Collected data entries:
>>>>>

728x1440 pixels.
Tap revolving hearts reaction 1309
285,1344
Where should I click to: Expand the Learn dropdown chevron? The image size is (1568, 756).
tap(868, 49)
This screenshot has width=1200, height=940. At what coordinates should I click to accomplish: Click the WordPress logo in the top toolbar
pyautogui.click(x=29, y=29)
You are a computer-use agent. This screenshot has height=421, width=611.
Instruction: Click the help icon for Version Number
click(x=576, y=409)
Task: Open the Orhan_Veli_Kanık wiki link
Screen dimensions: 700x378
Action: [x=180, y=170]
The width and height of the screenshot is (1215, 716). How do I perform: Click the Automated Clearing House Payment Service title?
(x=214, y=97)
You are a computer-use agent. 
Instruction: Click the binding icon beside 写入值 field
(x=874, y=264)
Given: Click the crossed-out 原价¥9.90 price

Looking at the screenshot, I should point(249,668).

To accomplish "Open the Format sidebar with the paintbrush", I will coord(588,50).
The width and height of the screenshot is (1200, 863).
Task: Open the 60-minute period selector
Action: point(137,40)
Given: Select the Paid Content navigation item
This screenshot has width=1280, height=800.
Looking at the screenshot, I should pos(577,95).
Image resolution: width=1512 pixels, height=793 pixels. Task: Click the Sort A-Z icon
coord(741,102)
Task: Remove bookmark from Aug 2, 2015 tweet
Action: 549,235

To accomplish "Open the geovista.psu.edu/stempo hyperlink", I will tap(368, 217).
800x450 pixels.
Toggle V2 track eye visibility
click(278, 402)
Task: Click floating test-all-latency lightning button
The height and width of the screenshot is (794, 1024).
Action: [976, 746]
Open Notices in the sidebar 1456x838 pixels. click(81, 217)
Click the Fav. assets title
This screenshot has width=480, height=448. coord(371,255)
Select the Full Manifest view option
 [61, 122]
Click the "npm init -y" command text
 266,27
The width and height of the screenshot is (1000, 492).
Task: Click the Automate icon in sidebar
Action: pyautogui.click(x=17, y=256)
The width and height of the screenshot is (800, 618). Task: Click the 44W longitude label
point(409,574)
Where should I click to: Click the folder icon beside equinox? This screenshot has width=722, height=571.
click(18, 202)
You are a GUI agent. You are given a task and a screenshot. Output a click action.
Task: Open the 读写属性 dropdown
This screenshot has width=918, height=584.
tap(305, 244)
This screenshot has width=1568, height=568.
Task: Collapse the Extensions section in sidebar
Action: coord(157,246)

<<<<<

WORK REQUIRED: Please give each line above again, word for word.

ANSWER TO THE EXERCISE:
728x1440 pixels.
Tap revolving hearts reaction 1309
285,1344
Where should I click to: Expand the Learn dropdown chevron? The image size is (1568, 756).
tap(868, 49)
This screenshot has width=1200, height=940. At what coordinates should I click to accomplish: Click the WordPress logo in the top toolbar
pyautogui.click(x=29, y=29)
You are a computer-use agent. This screenshot has height=421, width=611.
Instruction: Click the help icon for Version Number
click(x=576, y=409)
Task: Open the Orhan_Veli_Kanık wiki link
Screen dimensions: 700x378
Action: [x=180, y=170]
The width and height of the screenshot is (1215, 716). How do I perform: Click the Automated Clearing House Payment Service title?
(x=214, y=97)
You are a computer-use agent. 
Instruction: Click the binding icon beside 写入值 field
(x=874, y=264)
Given: Click the crossed-out 原价¥9.90 price

Looking at the screenshot, I should point(249,668).

To accomplish "Open the Format sidebar with the paintbrush", I will coord(588,50).
The width and height of the screenshot is (1200, 863).
Task: Open the 60-minute period selector
Action: point(137,40)
Given: Select the Paid Content navigation item
This screenshot has width=1280, height=800.
Looking at the screenshot, I should pos(577,95).
Image resolution: width=1512 pixels, height=793 pixels. Task: Click the Sort A-Z icon
coord(741,102)
Task: Remove bookmark from Aug 2, 2015 tweet
Action: 549,235

To accomplish "Open the geovista.psu.edu/stempo hyperlink", I will tap(368, 217).
800x450 pixels.
Toggle V2 track eye visibility
click(278, 402)
Task: Click floating test-all-latency lightning button
The height and width of the screenshot is (794, 1024).
Action: [976, 746]
Open Notices in the sidebar 1456x838 pixels. click(81, 217)
Click the Fav. assets title
This screenshot has width=480, height=448. coord(371,255)
Select the Full Manifest view option
 [61, 122]
Click the "npm init -y" command text
 266,27
The width and height of the screenshot is (1000, 492).
Task: Click the Automate icon in sidebar
Action: pyautogui.click(x=17, y=256)
The width and height of the screenshot is (800, 618). Task: Click the 44W longitude label
point(409,574)
Where should I click to: Click the folder icon beside equinox? This screenshot has width=722, height=571.
click(18, 202)
You are a GUI agent. You are given a task and a screenshot. Output a click action.
Task: Open the 读写属性 dropdown
This screenshot has width=918, height=584.
tap(305, 244)
This screenshot has width=1568, height=568.
Task: Collapse the Extensions section in sidebar
Action: coord(157,246)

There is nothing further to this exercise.